4.19.6 - In total, providers also reported a further 47,000 social units which they manage on behalf of another organisation but do not own (2024: 46,000). This figure is greater in entity returns, reflecting the management arrangements within group structures.

4.19.7 - The number of non-social homes owned or managed in consolidated returns is significantly higher than that included in entity returns. This reflects the extent to which non-social housing activity, such as market rent, is delivered in non-registered entities within group structures.

4.19.8 - Based on consolidated returns around 1,000 new non-social rent units were developed or acquired in the year.

Table 30: Non-social housing units owned and managed

Unit numbers (‘000s) Consolidated Entity
     
2024 closing units 88 44
Restatements (2) (1)
Opening units 86 43
Units developed 1 1
Units sold / demolished and other (1) (1)
Transfers and other movements 51 (1)
Closing units 137 42
     

4.19.9 - In October 2024, one large provider acquired a national housing management business. The acquisition resulted in a 52,000 unit increase in non-social homes under the provider’s management but not owned. Across the whole sector, almost 60% of total non-social units are now managed on behalf of other organisations.

4.19.10 - In addition to the note on non-social housing units, the FVA return includes disclosures relating to the number of outright sale units developed and sold. Based on consolidated returns, 2,900 new outright sale units were completed in the year (2024: 3,500, 2023: 4,800).

4.20 - Pensions

4.20.1 - In 2025, based on consolidated returns, an overall net defined benefit pension provision of £0.5bn was reported (2024: £0.7bn).

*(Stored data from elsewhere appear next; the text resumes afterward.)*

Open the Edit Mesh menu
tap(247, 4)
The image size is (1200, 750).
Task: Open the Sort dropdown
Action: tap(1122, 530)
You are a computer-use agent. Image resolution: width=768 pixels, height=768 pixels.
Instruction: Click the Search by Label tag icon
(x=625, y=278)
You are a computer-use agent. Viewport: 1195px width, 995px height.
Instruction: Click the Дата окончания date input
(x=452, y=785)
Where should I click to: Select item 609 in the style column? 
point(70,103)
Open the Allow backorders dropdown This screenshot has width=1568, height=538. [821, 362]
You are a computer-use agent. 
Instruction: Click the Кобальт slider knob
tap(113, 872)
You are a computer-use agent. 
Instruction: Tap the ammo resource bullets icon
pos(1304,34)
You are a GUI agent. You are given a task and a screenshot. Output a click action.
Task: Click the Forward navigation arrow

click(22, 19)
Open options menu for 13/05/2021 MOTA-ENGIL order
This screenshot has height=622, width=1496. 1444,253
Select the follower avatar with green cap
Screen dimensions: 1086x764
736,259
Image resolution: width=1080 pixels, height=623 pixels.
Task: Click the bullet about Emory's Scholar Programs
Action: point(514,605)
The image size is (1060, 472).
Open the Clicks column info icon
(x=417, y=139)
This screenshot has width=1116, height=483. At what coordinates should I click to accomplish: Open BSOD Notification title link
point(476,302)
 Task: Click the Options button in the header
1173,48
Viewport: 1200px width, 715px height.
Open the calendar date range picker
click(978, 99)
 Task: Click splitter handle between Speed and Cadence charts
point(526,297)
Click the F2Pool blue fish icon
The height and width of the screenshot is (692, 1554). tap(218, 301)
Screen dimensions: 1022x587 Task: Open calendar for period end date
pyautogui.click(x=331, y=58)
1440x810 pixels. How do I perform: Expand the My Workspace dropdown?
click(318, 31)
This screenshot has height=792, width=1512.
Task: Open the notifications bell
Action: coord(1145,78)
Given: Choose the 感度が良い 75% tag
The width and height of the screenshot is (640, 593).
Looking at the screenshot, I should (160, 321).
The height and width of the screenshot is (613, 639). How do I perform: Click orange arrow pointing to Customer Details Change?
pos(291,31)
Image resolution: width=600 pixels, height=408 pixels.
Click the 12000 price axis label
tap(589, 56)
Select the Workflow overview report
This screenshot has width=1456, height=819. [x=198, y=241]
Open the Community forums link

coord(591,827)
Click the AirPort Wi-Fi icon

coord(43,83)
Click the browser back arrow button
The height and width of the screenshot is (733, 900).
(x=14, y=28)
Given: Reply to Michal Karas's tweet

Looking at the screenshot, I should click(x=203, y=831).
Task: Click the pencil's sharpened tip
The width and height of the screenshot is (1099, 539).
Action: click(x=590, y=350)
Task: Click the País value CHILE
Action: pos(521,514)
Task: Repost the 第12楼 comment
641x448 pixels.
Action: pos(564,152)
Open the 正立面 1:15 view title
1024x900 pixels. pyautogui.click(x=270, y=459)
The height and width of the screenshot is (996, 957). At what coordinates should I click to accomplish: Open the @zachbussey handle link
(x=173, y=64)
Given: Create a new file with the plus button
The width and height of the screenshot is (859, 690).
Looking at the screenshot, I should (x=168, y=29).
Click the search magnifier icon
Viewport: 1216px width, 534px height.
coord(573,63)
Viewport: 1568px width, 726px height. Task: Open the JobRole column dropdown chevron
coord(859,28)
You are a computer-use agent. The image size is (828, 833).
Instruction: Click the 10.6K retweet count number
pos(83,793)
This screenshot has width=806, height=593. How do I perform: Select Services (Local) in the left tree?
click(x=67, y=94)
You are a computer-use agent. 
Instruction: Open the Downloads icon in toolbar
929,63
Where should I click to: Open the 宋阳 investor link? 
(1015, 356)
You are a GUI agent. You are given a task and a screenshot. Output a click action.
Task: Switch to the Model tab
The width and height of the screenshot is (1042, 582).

4.20.2 - During the year, providers contributed £298m towards the pensions of employees that were members of defined benefit pension schemes, 11% less than in the previous year (2024: £335m). This does not include payments made towards defined contribution schemes, which are not separately reported.

4.20.3 - The actuarial gain or loss in respect of the revaluation of defined benefit pension scheme obligations is reported in other comprehensive income and arises as a result of movements in underlying actuarial assumption. It also includes differences between the expected interest and actual investment return on assets over the year. Actuarial gains and losses on pension schemes can therefore fluctuate year-on-year. In 2025, based on consolidated returns, an overall actuarial gain of £271m was reported, compared to a loss of £163m being recognised in 2024. The net actuarial gain was driven by changes in financial assumptions, in particular, increases in the discount rate used to value future liabilities. This was partially offset by lower returns on assets over the year.

  1. Calculated by reference to annual CPI rates from September of each year from 2020 to 2024. 

  2. Calculated by reference to annual CPI rates from September of each year from 2020 to 2024. 

  3. Under financial reporting standards, for-profit providers holding social housing for capital appreciation can choose to recognise assets as investment properties. This treatment is not an option for not-for-profit providers. 

  4. Includes mergers where the acquisition method is used and the units are transferred/acquired during the year.